> _Passage given_:
========

Philippines urges countries to fulfill climate change commitments


The Philippines is calling on the global community to end the debate on climate change and for nations to start implementing concrete actions to save the planet from an environmental catastrophe, Finance Secretary Carlos Dominguez III said Wednesday.

In his remarks at the 26th United Nations (UN) Climate Change Conference of the Parties (COP26), which is being held in Glasgow, Scotland, Dominguez said, “The time for debate is over. This is the time to finally begin acting on the fulfillment of our commitments and obligations to humanity.”

The Cabinet official said the commitments that nations have to flesh out include building a framework for climate justice to ensure that countries that have "polluted and continue to pollute the Earth's environment through unthinking industrialization starting 200 years ago [must] pay for the grants, investments, and subsidies needed for the most vulnerable countries to adapt to climate change."
 
Developed countries have fallen short of their commitment formalized at the 16th COP meeting to mobilize $100 billion per year by 2020 to assist developing countries in fighting climate change, he said.
 
“We have very high expectations for this COP26 meeting to become not just merely an annual platform for discussion but a catalyst for concrete action plans. It’s time that we do some actual work on the ground and build a framework for climate justice,” said Dominguez, chairman-designate of the country’s Climate Change Commission (CCC) and head of the Philippine delegation to the two-week COP26.
  
Dominguez said the Philippines has begun implementing concrete actions to demonstrate to the world how a developing and climate-vulnerable country can lead the fight to save the planet.

“The Philippines is determined to be a world leader in this fight against climate change,” he said.
 
“We are moving ahead with urgency to fulfill our ambitious target. We shifted from theorizing about climate change to executing practical climate adaptation and mitigation projects on the ground. We have put together a group of Filipino experts who represent all corners of the Philippines to engage our fishermen and farmers to prepare them to execute localized action plans,” he added.
 
As its Nationally Determined Contribution (NDC) to the Paris Agreement, the Philippines has set a bold and ambitious commitment of projected greenhouse gas emission reduction and avoidance of 75% from 2020 to 2030 for the agriculture, waste, industry, transport, and energy sectors.

========

> _Record excerpts_:

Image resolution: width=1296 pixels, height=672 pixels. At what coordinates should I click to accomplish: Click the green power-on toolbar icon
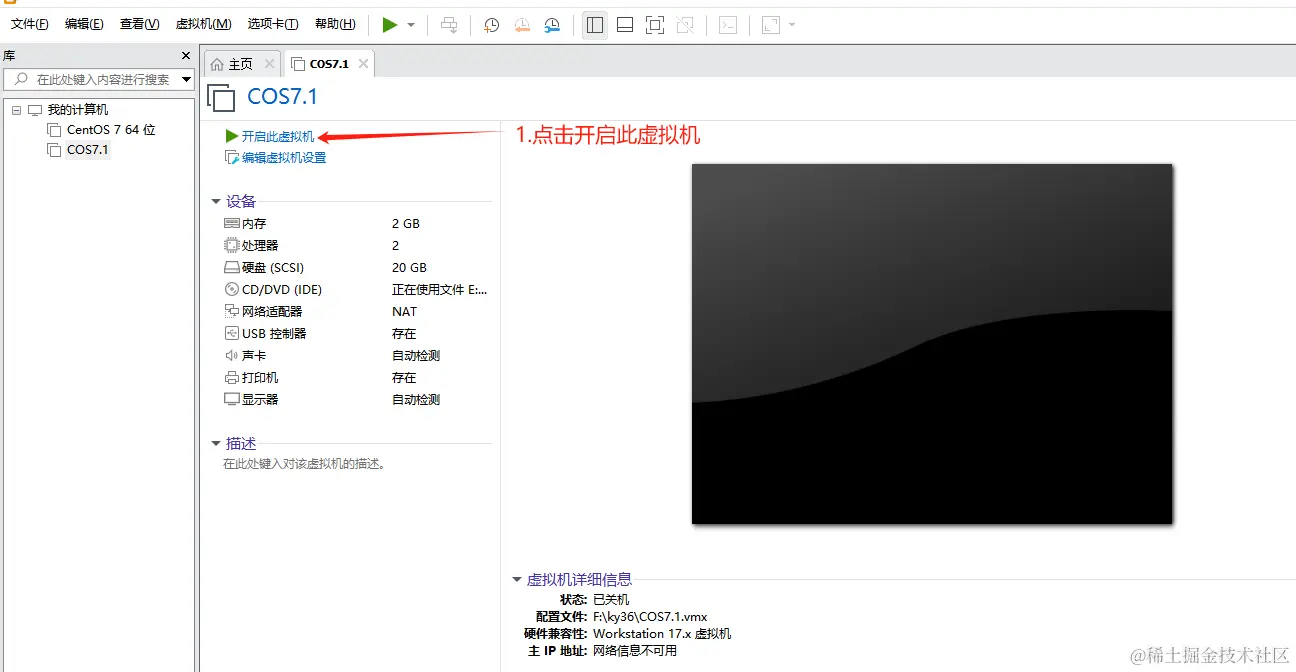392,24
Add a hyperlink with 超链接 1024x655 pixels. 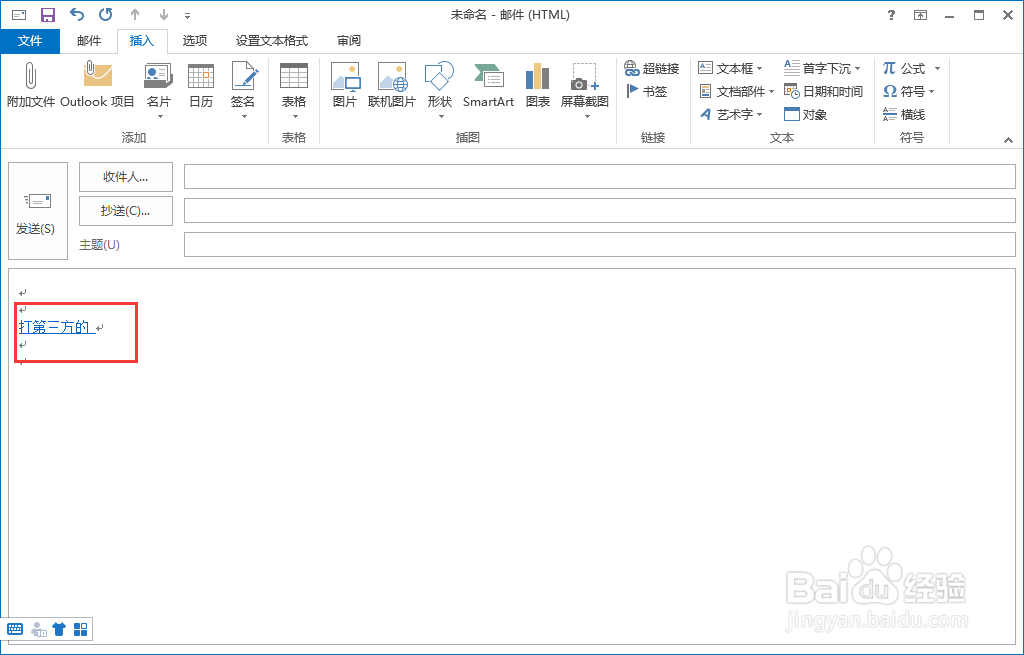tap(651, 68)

========

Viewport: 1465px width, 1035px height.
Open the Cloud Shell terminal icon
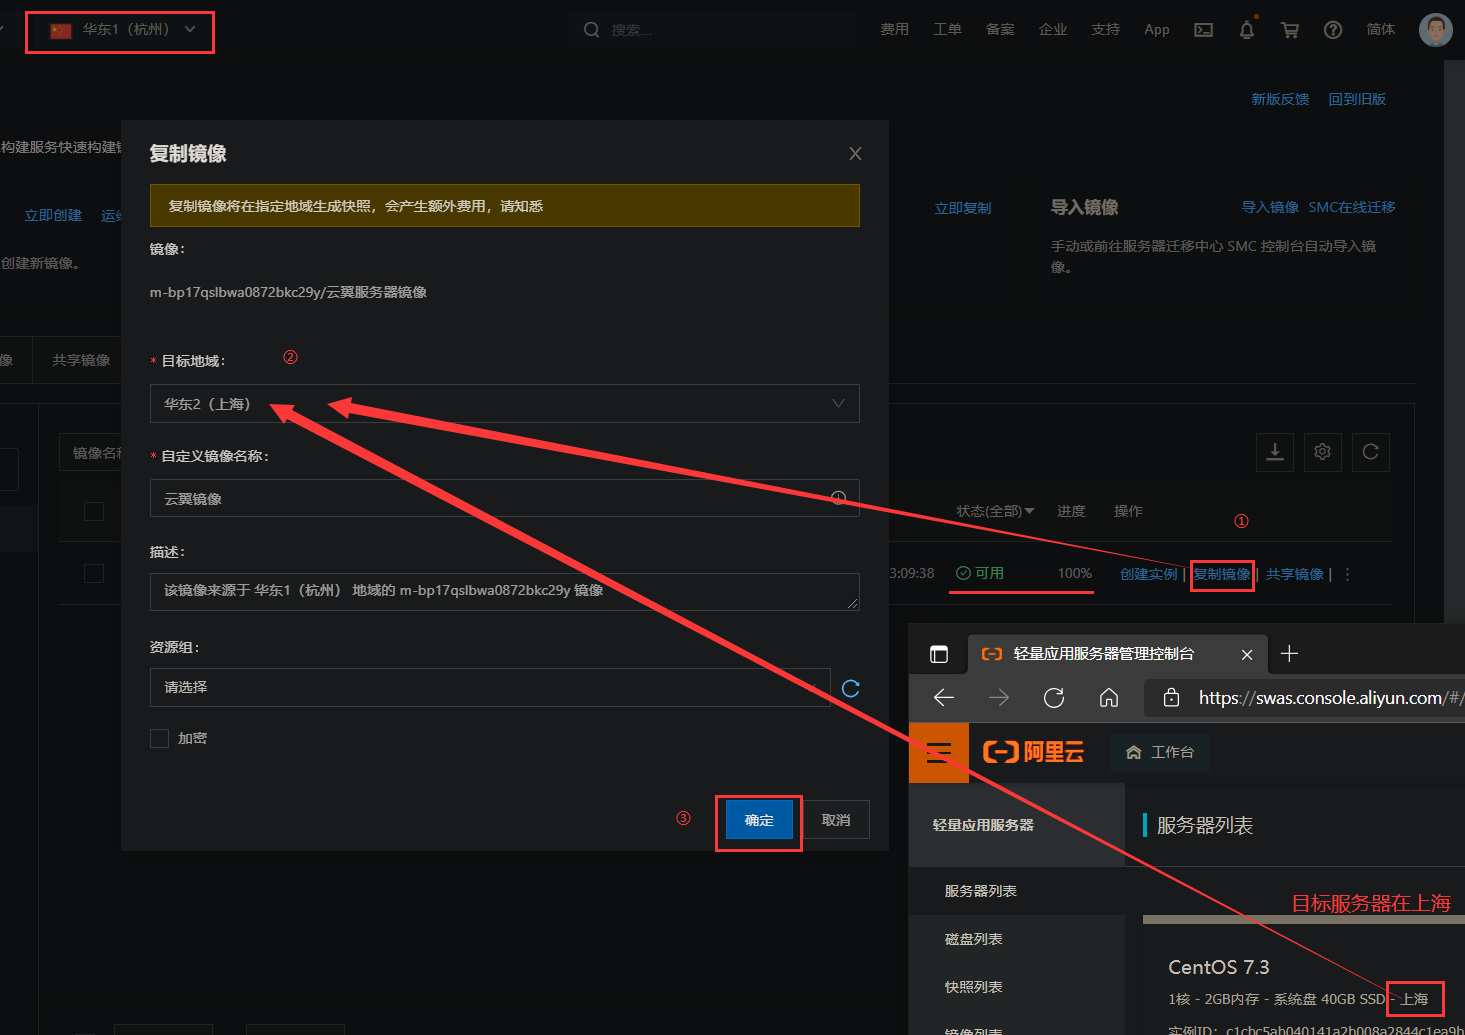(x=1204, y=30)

========

In the article on the Philippines and climate change commitments, what greenhouse gas emission reduction and avoidance target did the Philippines set for 2020 to 2030?

A projected 75% reduction and avoidance across the agriculture, waste, industry, transport, and energy sectors.